En el aeródromo de pista de tierra y tras los trámites de inmigración, alquilé un coche y me recorrí la isla en dos días, bajando a pié a las calas y acantilados para ver si divisaba los barcos fondeados. Comía en restaurantes regentados por isleños de mala muerte y las noches las pasaba en unos tugurios que sacarían a mi madre del coma. Al tercer día tomé otra avioneta Piper hacia Saint John, esta vez me acompañaban unas turistas canadiendes de generosos balcones. Esta isla era mas pequeña y en día y medio comprobé que no estaban las dos carabelas y la Nao.

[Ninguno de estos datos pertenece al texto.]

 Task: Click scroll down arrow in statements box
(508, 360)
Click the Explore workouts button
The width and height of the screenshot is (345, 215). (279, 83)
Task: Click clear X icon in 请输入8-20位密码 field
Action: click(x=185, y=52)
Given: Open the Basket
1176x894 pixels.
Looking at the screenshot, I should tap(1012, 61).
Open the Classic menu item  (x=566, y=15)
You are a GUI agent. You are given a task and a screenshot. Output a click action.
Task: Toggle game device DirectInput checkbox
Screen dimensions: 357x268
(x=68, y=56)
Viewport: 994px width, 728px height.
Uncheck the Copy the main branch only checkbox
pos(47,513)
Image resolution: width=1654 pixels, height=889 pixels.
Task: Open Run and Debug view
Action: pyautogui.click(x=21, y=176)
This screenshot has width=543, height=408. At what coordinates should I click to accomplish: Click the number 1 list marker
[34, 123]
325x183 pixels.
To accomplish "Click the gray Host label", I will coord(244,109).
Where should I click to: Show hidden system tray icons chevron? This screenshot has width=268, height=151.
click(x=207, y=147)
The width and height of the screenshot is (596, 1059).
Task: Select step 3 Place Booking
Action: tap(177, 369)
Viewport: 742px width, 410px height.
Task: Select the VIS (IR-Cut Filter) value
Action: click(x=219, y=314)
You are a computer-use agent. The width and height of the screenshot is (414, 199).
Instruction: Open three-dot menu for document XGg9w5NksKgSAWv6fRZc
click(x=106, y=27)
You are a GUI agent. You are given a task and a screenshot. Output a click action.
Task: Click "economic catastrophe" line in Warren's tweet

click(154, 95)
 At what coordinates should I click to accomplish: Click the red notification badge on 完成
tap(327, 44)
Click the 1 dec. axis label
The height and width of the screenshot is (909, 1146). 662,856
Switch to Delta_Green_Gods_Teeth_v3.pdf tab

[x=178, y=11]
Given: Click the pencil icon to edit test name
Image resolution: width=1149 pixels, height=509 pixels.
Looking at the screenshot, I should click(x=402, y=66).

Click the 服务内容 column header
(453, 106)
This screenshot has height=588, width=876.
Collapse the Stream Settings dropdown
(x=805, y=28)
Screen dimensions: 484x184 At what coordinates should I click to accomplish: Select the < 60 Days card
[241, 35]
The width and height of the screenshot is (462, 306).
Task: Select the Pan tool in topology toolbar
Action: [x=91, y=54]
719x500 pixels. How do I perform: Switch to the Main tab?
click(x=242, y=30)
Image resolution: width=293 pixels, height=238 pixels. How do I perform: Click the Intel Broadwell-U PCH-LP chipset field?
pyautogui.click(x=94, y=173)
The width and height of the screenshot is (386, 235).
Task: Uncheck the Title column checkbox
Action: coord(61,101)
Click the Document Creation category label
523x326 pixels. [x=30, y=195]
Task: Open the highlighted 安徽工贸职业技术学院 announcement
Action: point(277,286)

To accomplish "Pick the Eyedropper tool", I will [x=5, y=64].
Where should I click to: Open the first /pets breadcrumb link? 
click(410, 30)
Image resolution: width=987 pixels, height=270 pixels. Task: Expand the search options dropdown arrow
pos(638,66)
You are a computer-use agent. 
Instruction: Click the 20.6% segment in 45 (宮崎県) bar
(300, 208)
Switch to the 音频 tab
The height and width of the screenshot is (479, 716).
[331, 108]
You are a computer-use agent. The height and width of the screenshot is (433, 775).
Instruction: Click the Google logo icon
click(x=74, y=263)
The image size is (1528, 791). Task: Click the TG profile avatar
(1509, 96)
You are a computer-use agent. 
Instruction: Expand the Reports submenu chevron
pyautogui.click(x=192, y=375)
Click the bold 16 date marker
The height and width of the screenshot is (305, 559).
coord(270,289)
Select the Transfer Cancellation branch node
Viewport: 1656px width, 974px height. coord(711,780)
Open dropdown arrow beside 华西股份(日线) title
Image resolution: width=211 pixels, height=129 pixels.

Tras tres noches y cuatro días de búsqueda, aterrrizé por tercera vez sobre la pista del aerodromo de Charlot Amalí, en Saint Thomas, la capital de las US Virgin island. Era de noche, le pedí al taxista que me llevase a un hostal barato que la Américan Express se me estaba muriendo de puro agotamiento. Cuando apagó el motor delante de un tugurio mal iluminado y unas escaleras tétricas y empinadas, pensé que o bien me rajaba ahí mismo o me iba a poner mirando al norte el ojo oscuro. Me asusté tanto que pensé que el barrio era un decorado de la película de Robert de Niro: El corazón del ángel. Le dije al chófer que «ancha es Castilla» y que saliera zumbando a un buen hotel a la voz de ¡ya!

A la mañana siguiente desperté en un hotel de lujo en el interior de la Marina. Desayuné y alquilé una motocicleta. Busqué por todo el perímetro que rodea la isla buscando las carabelas, pero nada de nada. Despues de una semana de búsqueda, desanimado y con cierto miedo, quise volver a España. Pensé que me iba a ir como un buen español: con una buena tajada en un bar. Dicho y hecho: busqué un tugurio caribeño donde me puse más bonico que un San Luis.

A las tres de la mañana, un tanto perjudicado, conocí a una señora de titantos años que, por cierto, me tiró unos tejos que un poco más y hasta me hace sangre. Tras decirle que yo era carnívoro, que solo como amigos, me dijo que se iba a acostar sola y ´pronto, ´porque era la secretaria de los hermanos Salkind y a las seis de la mañana se tenía que embarcar en una lancha rápida para llevar a la localización de exteriores a unas carabelas que venían rumbo a la isla para su última película.

Dios es grande. Nunca hay que perder la fe ni la cartera.